Flavours of chocolate and coconut combine in this rich and fluffy mousse. Ensure that the coconut cream has chilled in the fridge for best results.
How long will it take?
20 minutes plus setting time
What’s the serving size?
What do I need?
350 g milk chocolate, divided
2 large free range egg whites
1 tsp caster sugar
100 g chilled coconut cream
Pinch of sea salt
2 tbsp coconut flakes
How do I make it?
Roughly chop milk chocolate and set aside 100 grams for garnish. Melt remaining 250 g chocolate in the microwave or over a saucepan of simmering water. When chocolate has melted, set aside to cool to room temperature.
Meanwhile whisk egg whites using an electric blender until soft peaks form. Add sugar and whisk again until the mix starts to go firm and shiny.

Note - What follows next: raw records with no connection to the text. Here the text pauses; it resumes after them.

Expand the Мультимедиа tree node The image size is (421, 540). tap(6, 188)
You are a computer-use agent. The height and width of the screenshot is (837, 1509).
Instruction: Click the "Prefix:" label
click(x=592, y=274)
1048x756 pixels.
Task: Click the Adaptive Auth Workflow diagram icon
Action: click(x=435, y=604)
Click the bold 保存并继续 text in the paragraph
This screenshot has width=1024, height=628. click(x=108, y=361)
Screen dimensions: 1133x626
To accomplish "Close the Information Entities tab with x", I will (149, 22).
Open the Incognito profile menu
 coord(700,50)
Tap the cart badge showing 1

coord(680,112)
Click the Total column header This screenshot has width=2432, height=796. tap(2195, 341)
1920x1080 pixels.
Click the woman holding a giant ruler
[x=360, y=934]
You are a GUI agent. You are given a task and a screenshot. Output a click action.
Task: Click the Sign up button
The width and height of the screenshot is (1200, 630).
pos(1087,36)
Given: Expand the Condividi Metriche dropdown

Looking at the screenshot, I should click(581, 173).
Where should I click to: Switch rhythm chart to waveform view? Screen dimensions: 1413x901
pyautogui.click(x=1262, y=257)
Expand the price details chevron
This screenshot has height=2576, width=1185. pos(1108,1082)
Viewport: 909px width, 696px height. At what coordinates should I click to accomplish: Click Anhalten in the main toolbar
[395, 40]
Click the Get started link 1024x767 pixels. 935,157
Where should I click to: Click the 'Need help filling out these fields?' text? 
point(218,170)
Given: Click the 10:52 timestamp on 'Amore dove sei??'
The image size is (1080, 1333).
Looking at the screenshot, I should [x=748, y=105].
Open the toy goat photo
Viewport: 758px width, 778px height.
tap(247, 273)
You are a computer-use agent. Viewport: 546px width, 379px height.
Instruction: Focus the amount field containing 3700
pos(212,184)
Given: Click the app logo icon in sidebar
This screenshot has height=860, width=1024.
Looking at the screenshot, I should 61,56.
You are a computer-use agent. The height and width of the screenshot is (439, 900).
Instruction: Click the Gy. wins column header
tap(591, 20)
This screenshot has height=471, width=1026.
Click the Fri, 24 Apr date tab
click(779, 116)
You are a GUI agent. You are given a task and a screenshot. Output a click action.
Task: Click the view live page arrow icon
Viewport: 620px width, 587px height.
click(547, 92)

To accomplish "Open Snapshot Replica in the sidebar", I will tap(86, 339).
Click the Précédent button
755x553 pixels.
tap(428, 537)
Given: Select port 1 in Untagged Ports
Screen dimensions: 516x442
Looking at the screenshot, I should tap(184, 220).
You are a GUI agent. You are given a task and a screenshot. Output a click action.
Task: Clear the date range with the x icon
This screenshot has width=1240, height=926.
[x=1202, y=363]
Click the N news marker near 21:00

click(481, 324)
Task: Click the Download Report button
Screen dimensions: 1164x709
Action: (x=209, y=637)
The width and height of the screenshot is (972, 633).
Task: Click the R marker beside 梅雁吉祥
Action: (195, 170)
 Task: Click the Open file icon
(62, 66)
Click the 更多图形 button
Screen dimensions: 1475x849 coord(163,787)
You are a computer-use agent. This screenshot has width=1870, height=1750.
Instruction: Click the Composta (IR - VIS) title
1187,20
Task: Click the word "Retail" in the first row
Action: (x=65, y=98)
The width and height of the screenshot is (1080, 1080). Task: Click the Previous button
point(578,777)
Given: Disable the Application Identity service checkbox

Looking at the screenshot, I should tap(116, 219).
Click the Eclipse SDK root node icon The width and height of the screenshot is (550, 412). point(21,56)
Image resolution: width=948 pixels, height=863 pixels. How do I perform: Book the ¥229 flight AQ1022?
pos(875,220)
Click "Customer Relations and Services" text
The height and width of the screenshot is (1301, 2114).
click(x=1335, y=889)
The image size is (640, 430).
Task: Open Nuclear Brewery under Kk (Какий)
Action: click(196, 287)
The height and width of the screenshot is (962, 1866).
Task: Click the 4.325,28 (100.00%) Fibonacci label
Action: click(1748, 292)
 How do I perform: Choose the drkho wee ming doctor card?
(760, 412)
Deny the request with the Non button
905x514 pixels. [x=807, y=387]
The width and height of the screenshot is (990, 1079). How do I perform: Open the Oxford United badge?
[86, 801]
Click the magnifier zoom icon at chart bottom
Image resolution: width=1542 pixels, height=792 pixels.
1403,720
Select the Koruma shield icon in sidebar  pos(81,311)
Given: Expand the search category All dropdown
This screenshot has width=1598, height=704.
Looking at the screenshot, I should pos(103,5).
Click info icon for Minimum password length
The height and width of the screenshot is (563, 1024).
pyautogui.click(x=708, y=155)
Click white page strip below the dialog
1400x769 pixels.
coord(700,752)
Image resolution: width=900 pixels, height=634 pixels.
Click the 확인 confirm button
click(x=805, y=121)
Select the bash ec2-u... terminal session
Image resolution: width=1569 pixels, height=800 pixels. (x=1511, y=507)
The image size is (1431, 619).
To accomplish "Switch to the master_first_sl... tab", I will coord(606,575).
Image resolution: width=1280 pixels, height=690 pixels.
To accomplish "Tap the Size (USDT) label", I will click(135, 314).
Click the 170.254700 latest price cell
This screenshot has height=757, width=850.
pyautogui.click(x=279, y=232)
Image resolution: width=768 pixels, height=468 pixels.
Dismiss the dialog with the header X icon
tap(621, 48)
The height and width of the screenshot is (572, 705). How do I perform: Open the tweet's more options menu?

Add coconut cream to melted chocolate with a pinch of salt and stir until smooth.
Add one spoonful of the egg whites into the chocolate and coconut mix and fold through to incorporate, then add remaining egg whites and fold gently, trying to retain as much air as possible in the mix.
Divide mixture between serving bowls or glasses, cover with clingfilm and chill for at least 3 hours, preferably overnight.
To serve, sprinkle each bowl with reserved chocolate and scatter over coconut flakes.